SET EXERCISE
Copy the listing word for word, from its first line through the line that contains "tap(106, 116)".

DATA TO PROCESS
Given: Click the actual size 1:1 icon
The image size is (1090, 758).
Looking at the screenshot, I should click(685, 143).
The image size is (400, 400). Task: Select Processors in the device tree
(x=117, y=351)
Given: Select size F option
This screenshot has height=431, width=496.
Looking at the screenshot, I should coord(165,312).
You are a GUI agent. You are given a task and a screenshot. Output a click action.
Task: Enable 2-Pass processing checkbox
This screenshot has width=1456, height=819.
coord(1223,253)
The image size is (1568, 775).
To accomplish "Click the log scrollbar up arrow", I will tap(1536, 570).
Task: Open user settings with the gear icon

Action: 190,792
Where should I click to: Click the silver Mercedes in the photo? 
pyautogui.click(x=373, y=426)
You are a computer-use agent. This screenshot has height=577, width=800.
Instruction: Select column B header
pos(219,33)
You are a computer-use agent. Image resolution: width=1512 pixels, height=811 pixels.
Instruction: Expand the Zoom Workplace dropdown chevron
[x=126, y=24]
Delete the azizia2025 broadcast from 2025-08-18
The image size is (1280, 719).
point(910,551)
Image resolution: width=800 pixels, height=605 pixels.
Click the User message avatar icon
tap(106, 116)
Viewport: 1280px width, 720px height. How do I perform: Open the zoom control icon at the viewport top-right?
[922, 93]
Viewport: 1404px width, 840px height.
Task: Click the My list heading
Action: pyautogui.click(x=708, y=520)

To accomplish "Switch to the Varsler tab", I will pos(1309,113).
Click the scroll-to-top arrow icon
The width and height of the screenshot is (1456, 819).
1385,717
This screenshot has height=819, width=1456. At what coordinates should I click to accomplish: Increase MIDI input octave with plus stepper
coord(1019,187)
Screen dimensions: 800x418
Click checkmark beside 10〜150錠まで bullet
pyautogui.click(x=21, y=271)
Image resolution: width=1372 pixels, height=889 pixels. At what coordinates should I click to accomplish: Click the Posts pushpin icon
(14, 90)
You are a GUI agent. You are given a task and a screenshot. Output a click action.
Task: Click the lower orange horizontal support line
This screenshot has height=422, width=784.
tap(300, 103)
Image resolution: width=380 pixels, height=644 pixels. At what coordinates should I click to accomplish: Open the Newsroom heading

COMPLETE ANSWER
Given: Click the actual size 1:1 icon
The image size is (1090, 758).
Looking at the screenshot, I should click(685, 143).
The image size is (400, 400). Task: Select Processors in the device tree
(x=117, y=351)
Given: Select size F option
This screenshot has height=431, width=496.
Looking at the screenshot, I should coord(165,312).
You are a GUI agent. You are given a task and a screenshot. Output a click action.
Task: Enable 2-Pass processing checkbox
This screenshot has width=1456, height=819.
coord(1223,253)
The image size is (1568, 775).
To accomplish "Click the log scrollbar up arrow", I will tap(1536, 570).
Task: Open user settings with the gear icon

Action: 190,792
Where should I click to: Click the silver Mercedes in the photo? 
pyautogui.click(x=373, y=426)
You are a computer-use agent. This screenshot has height=577, width=800.
Instruction: Select column B header
pos(219,33)
You are a computer-use agent. Image resolution: width=1512 pixels, height=811 pixels.
Instruction: Expand the Zoom Workplace dropdown chevron
[x=126, y=24]
Delete the azizia2025 broadcast from 2025-08-18
The image size is (1280, 719).
point(910,551)
Image resolution: width=800 pixels, height=605 pixels.
Click the User message avatar icon
tap(106, 116)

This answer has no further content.